Applying higher misclassfication costs to decision trees for imbalanced datasets

Hi,

I have a highly imbalanced dataset and need to apply higher misclassfication costs to improve the minority class in my predictions. I am carrying out categorical binary classfication where i need to improve the false positive (minority class prediction).

I am aware that WEKA has this capability (cost senstive classfier) however i keep on getting error messages and was hoping there might be any other nodes out there which i could use.The error message i get is:

Execute failed: Length of probability estimates don't match cost matrix

If someone could post a workflow with a succesful use of these weka nodes with cost applied that would really help me too!

Additionally are there nodes out there which allow me to pick the features that i put into each level of my trees. I.e i want to always select feature 1 at the top of my trees as it might not be picked by algorithm for the first split of my ddecision tree. This is a type of interactive decision tree learner and was wondering if there were any nodes out there for this?

I was also thinking that prehaps i could use R integrated nodes to carry this out so any input on this would be helpful too!

Thank you for any help,

Danielle

Hi Danielle, 

There isn't a way to do this directly in KNIME (or the Weka nodes), but there are a couple of options to address class imbalance.  

First, you could try to use an equal size sampling node to downsample your over abundant measurements.  

Alternatively, it is also possible to oversample using the Smote node, which is a bit more sophisticated than just dropping some rows, but will come at a small performance cost of having to add data to your training set.  

Finally, in R, some algortihms support a weights parameter in the model building call.  In these cases you will need to look at specific implementations for details but it's often just an additional argument like: weights = knime.in"weights".

Best regards,

Aaron

• EXERCISES TO COMPLETE:
1. Answer these questions about the thread on misclassification costs:
(a) What error message does Danielle receive?
(b) Which node does the reply name for oversampling?
(c) Which feature does Danielle want to always select at the top of her trees?
2. Reproduce the thread on misclassification costs from "Applying higher misclassfication" up to and including "(minority class prediction).", character for character.

• SOURCE MATERIAL:

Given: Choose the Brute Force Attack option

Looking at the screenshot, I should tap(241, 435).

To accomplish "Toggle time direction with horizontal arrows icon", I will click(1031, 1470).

• THE RESULTS:
1.
(a) "Execute failed: Length of probability estimates don't match cost matrix"
(b) The Smote node.
(c) Feature 1.

2.
Applying higher misclassfication costs to decision trees for imbalanced datasets

Hi,

I have a highly imbalanced dataset and need to apply higher misclassfication costs to improve the minority class in my predictions. I am carrying out categorical binary classfication where i need to improve the false positive (minority class prediction).